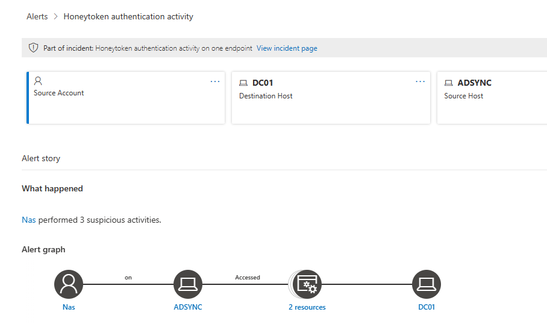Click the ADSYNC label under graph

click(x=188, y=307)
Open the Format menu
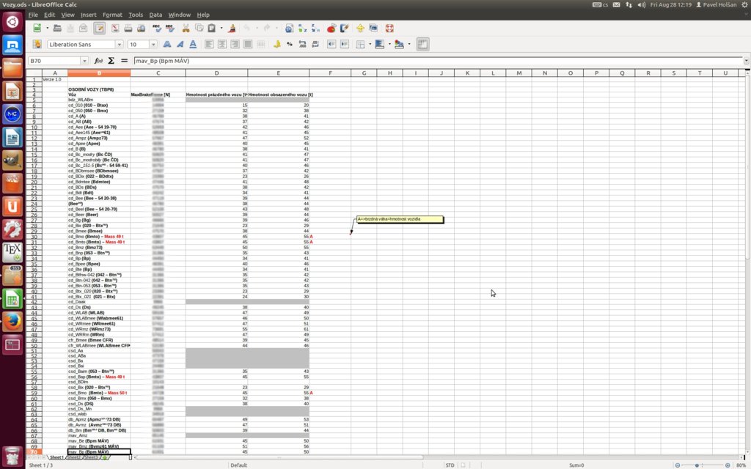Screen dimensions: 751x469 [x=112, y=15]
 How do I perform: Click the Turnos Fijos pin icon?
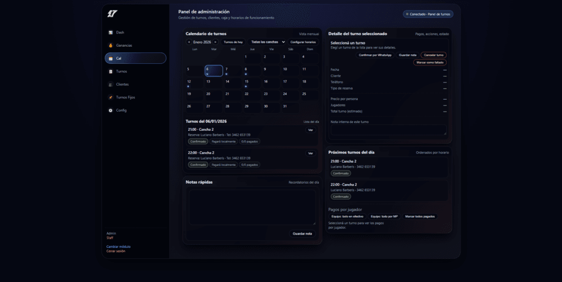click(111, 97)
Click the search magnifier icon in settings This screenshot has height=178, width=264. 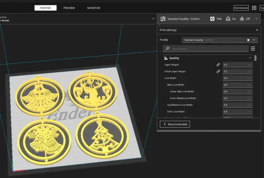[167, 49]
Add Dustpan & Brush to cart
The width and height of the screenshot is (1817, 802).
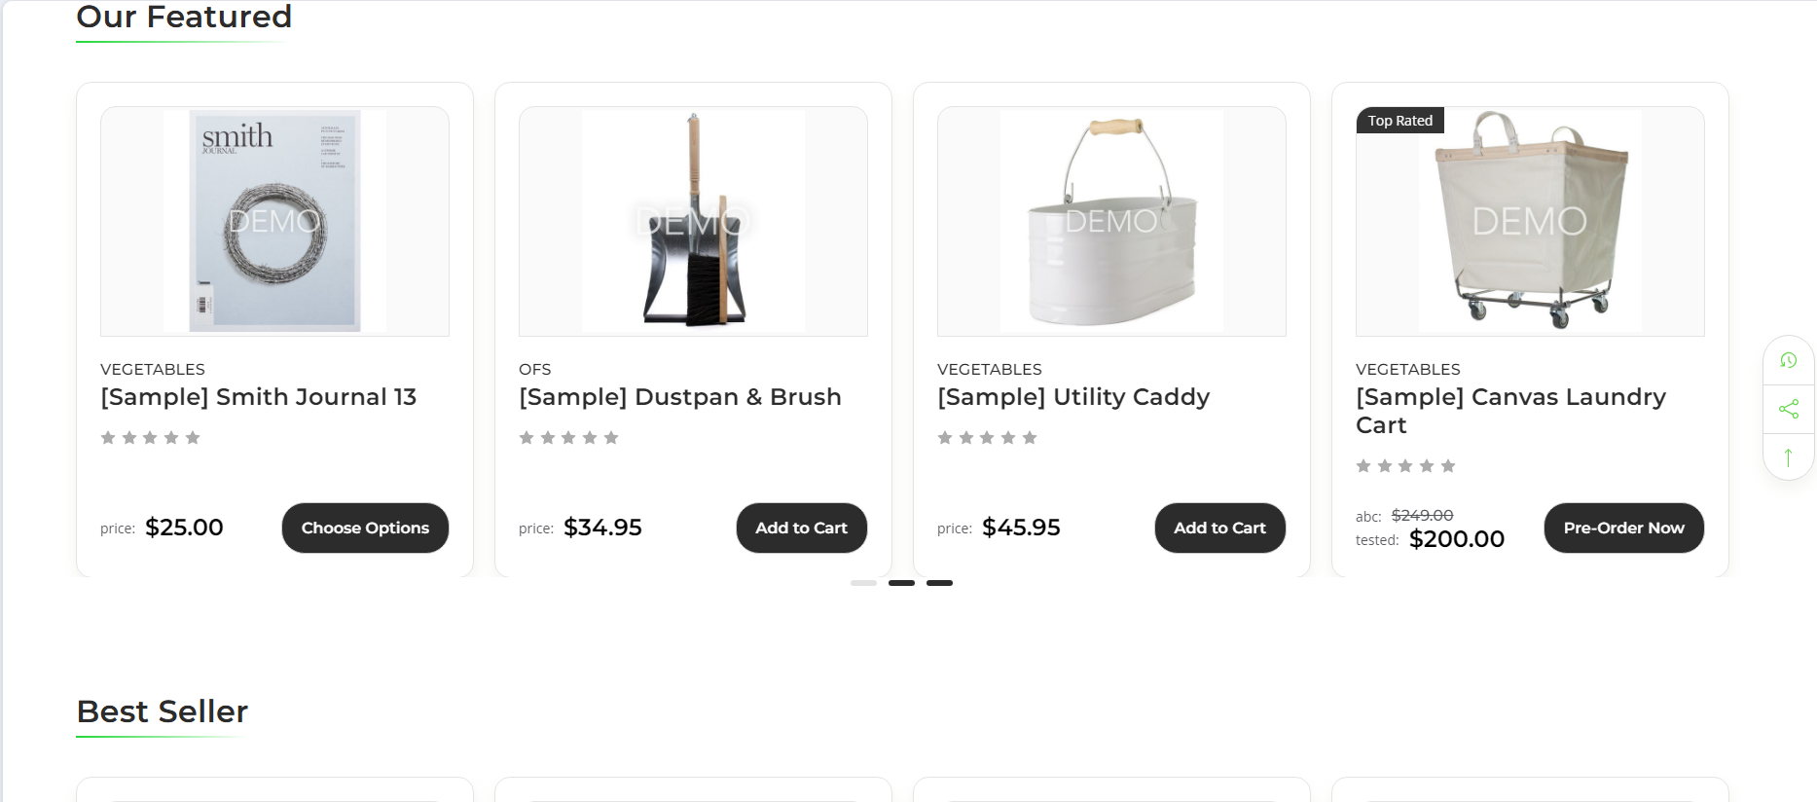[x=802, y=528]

++++++++++

▶ _Required action_:
Set the lines down exactly as they stand, from the one containing "Add Dustpan & Brush to cart" through the end of the listing, omitting every picture.

▶ _Response_:
Add Dustpan & Brush to cart
The width and height of the screenshot is (1817, 802).
[x=802, y=528]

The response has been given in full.